## Extracto de página
+++

Democracia, ¿qué democracia?
Nuestra constitución establece, conjuntamente con decretos subsidiarios, que el ciudadano debe conocer las leyes que reglamentan la vida en su país y dice, sin lugar a dudas, que no puede de ninguna manera justificar una contravención, delito o crimen, amparado en ese desconocimiento.
Hay un poder del Estado, el poder Legislativo, que debería ser independiente (aunque aun no lo ha logrado) encargado de redactar las leyes que pueden tener diversos orígenes:
Solicitadas por otros poderes del estado.
Solicitadas por las fuerzas vivas o entidades intermedias,
Propias, basadas en hechos aberrantes no contemplados en la legislación vigente o insólitos que son posibles e impunes por un vacío legal.

+++

## Datos

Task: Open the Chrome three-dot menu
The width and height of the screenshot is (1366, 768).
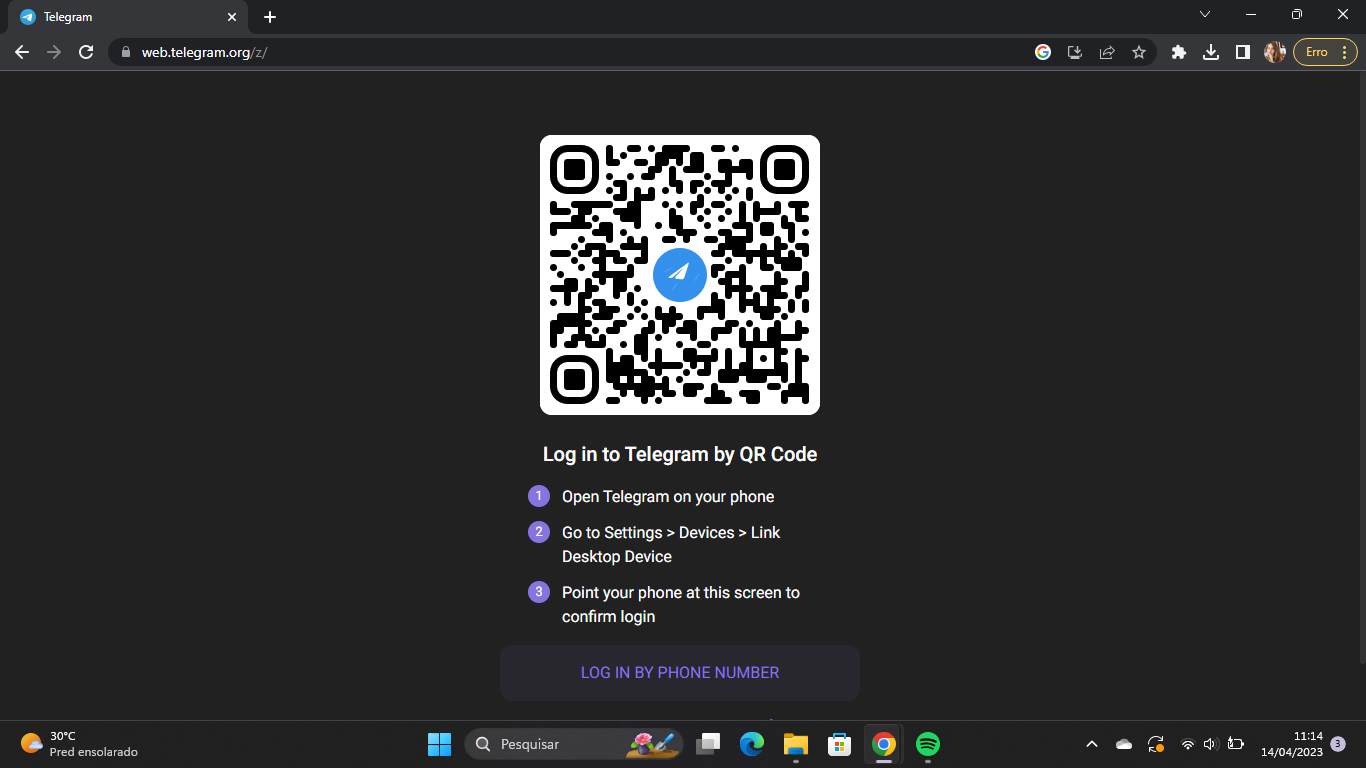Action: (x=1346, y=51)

+++

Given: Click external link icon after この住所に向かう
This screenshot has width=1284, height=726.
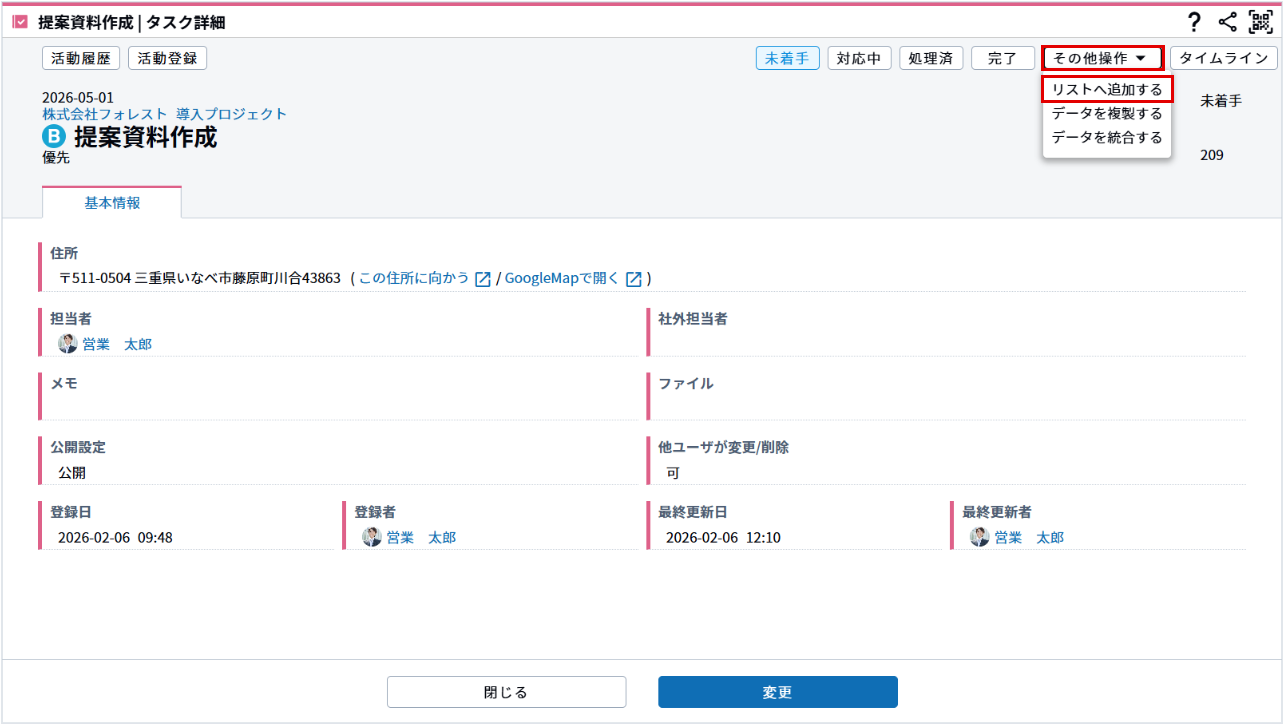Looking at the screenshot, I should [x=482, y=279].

+++

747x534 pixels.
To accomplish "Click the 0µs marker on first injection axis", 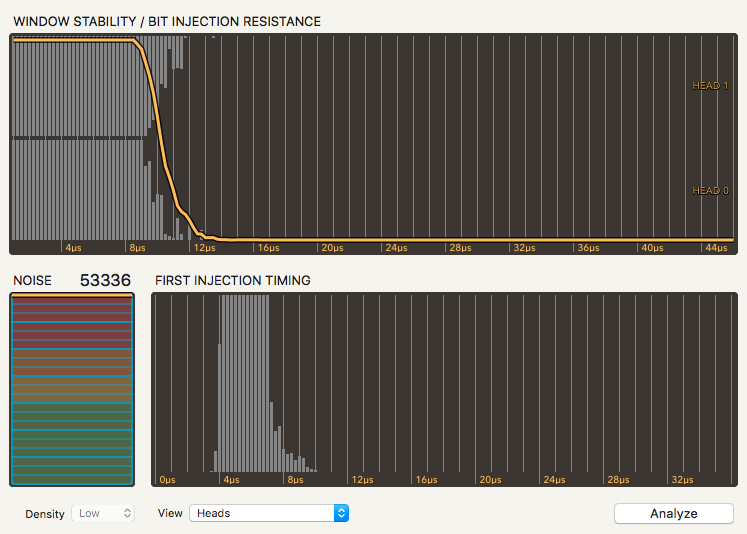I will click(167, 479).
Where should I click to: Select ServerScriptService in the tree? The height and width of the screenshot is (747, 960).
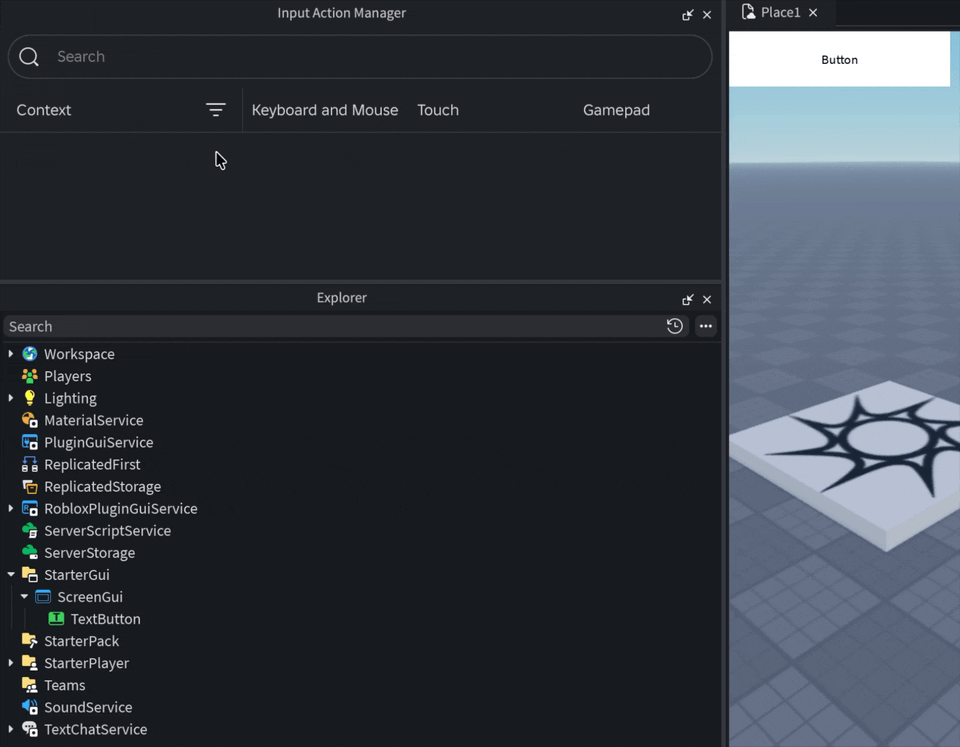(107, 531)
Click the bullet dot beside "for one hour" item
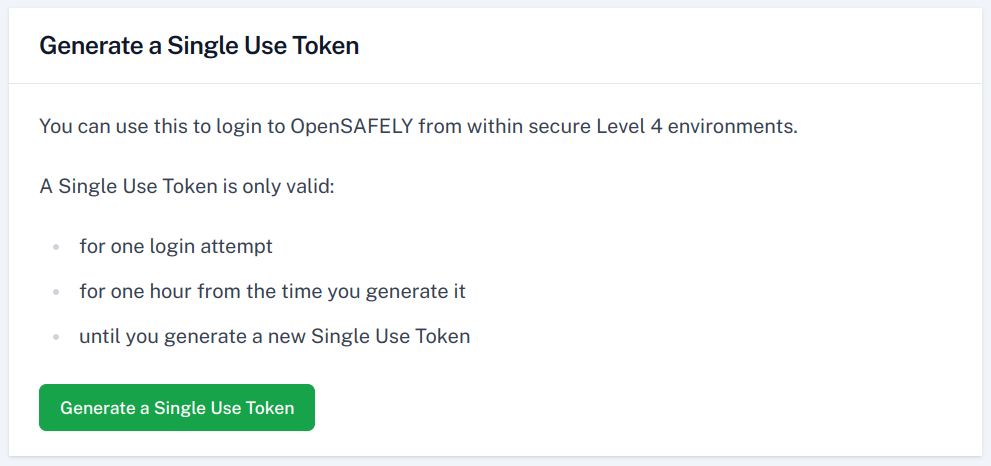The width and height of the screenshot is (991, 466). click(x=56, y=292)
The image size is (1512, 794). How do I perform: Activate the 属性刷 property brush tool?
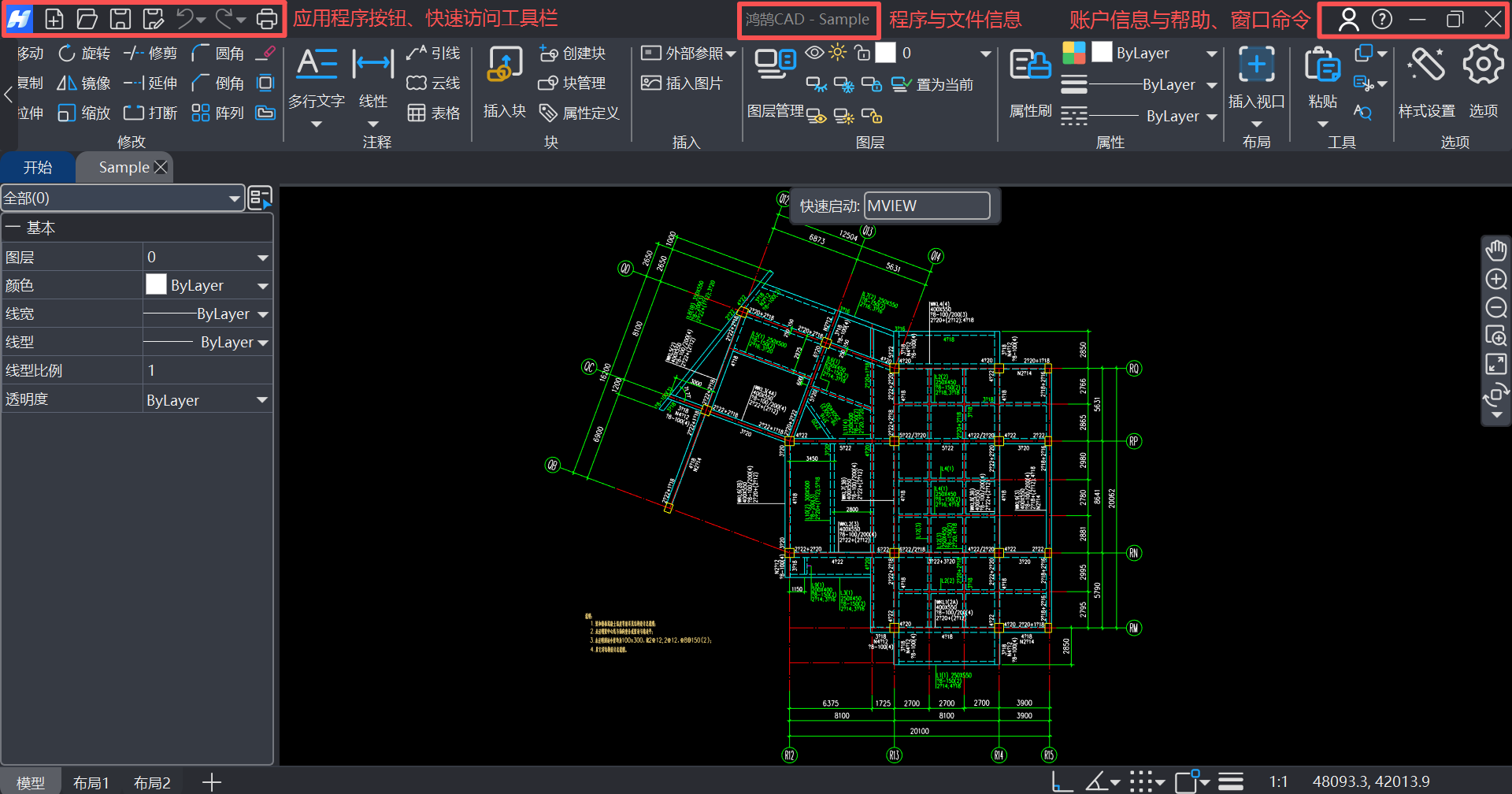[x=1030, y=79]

+++

## Consigna 1
Según el texto sobre la democracia, ¿qué poder del Estado se encarga de redactar las leyes?
## Consigna 2
Prolonga el texto sobre la democracia a partir de su última línea.

## Respuesta escrita 1
El poder Legislativo.

## Respuesta escrita 2
El párrafo anterior no es una realidad sino una expresión de deseos ya que en la práctica, la tarea del poder legislativo se ha reducido a la aprobación, a veces a libro cerrado, de los proyectos presentados por el ejecutivo. Un ejemplo de esto se dio cuando el Congreso nacional aprobó la nominación de un juez que no tenía título de abogado y el senador Antonio Cafiero justificó en no haber verificado los antecedentes del nombrado en el hecho de haber sido recomendado por el presidente de la nación. Se estima que dado el tiempo que ha pasado desde que comenzaron con esta práctica, ya no quedan legisladores que sepan como se redacta una ley. De manera que, en democracia y como dice la sabiduría popular, el poder legislativo se convirtió en una escribanía del ejecutivo.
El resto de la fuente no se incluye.